Texas Rangers
- Pitcher
- Born: October 21, 2000 (age 25) Higuerote, Venezuela
- Bats: RightThrows: Right

MLB debut
- July 31, 2025, for the Texas Rangers

MLB statistics (through July 31, 2026)
- Win–loss record: 1–1
- Earned run average: 7.06
- Strikeouts: 26
- Stats at Baseball Reference

Teams
- Texas Rangers (2025–2026);

= Luis Curvelo =

Venezuelan baseball player (born 2000)

Luis Jefferso Curvelo (born October 21, 2000) is a Venezuelan professional baseball pitcher in the Texas Rangers organization. He made his Major League Baseball (MLB) debut in 2025.

==Career==
===Seattle Mariners===
On May 22, 2018, Curvelo signed with the Seattle Mariners as an international free agent. He made his professional debut with the Dominican Summer League Mariners. Curvelo split the 2019 campaign between the rookie–level Arizona League Mariners and Low–A Everett AquaSox, accumulating a combined 2–2 record and 4.82 ERA with 37 strikeouts across 16 appearances. He did not play in a game in 2020 due to the cancellation of the minor league season because of the COVID-19 pandemic.

Curvelo returned to action in 2021 with the Single–A Modesto Nuts. In 37 appearances out of the bullpen, he compiled a 5–1 record and 3.58 ERA with 80 strikeouts and 6 saves across 55 1/3 innings pitched. Curvelo made 37 appearances for High–A Everett in 2022, posting a 3–2 record and 4.82 ERA with 57 strikeouts over 52 1/3 innings.

Curvelo returned to Everett in 2023, making 41 relief outings and logging a 3–1 record and 3.78 ERA with 60 strikeouts across 52 1/3 innings of work. He spent the 2024 season with the Double–A Arkansas Travelers, compiling a 4–0 record and 2.57 ERA with 78 strikeouts and 3 saves across 66 2/3 innings pitched. Curvelo elected free agency following the season on November 4, 2024.

===Texas Rangers===
On November 13, 2024, Curvelo signed a major league contract with the Texas Rangers. He was optioned to the Triple-A Round Rock Express to begin the 2025 season, where he logged a 3-3 record and 3.26 ERA with 40 strikeouts and two saves across 34 appearances. On July 30, 2025, Curvelo was promoted to the major leagues for the first time. On August 2, Curvelo recorded his first career win, tossing 1 1/3 scoreless innings of relief against the Seattle Mariners. He made 17 appearances for the Rangers during his rookie campaign, compiling a 1-1 record and 5.68 ERA with 20 strikeouts over 19 innings of work.

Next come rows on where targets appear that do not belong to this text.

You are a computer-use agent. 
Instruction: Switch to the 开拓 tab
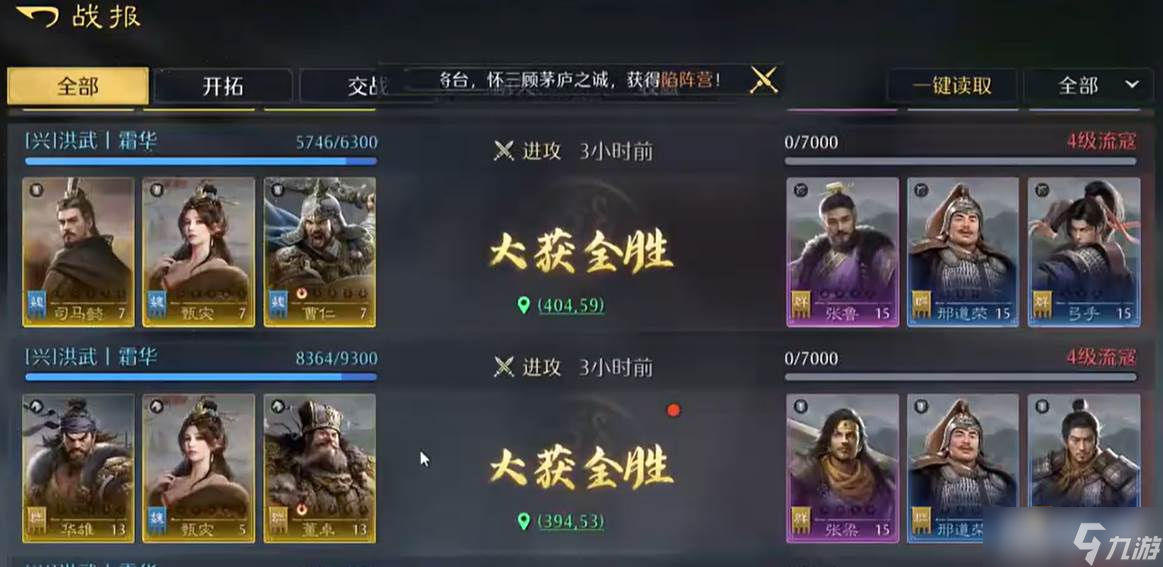(x=223, y=86)
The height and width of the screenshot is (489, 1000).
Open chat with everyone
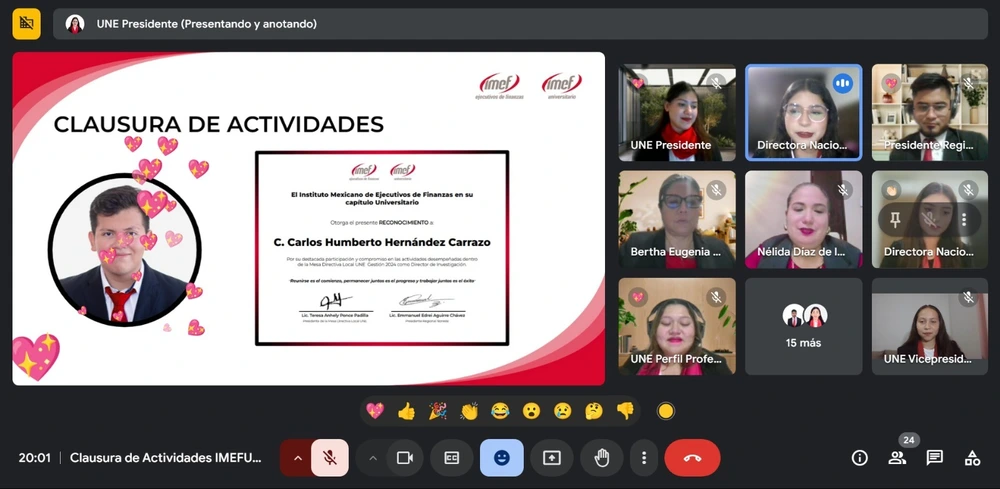[x=934, y=458]
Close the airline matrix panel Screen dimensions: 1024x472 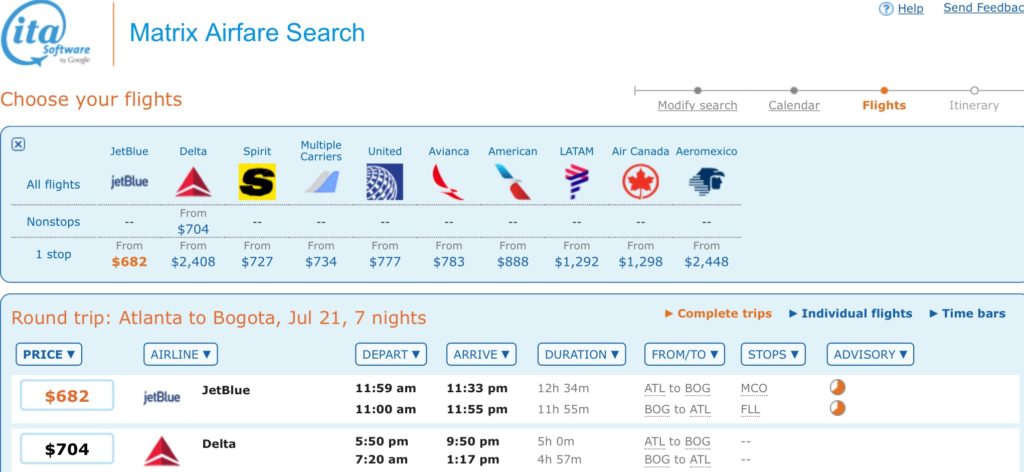18,144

Curvelo was optioned to Triple-A Round Rock to begin the 2026 season. He appeared in nine games for Texas, recording a 9.58 ERA with six strikeouts across 10 1/3 innings pitched. Curvelo was designated for assignment by the Rangers on August 14. He cleared waivers and was sent outright to Triple–A Round Rock on August 17.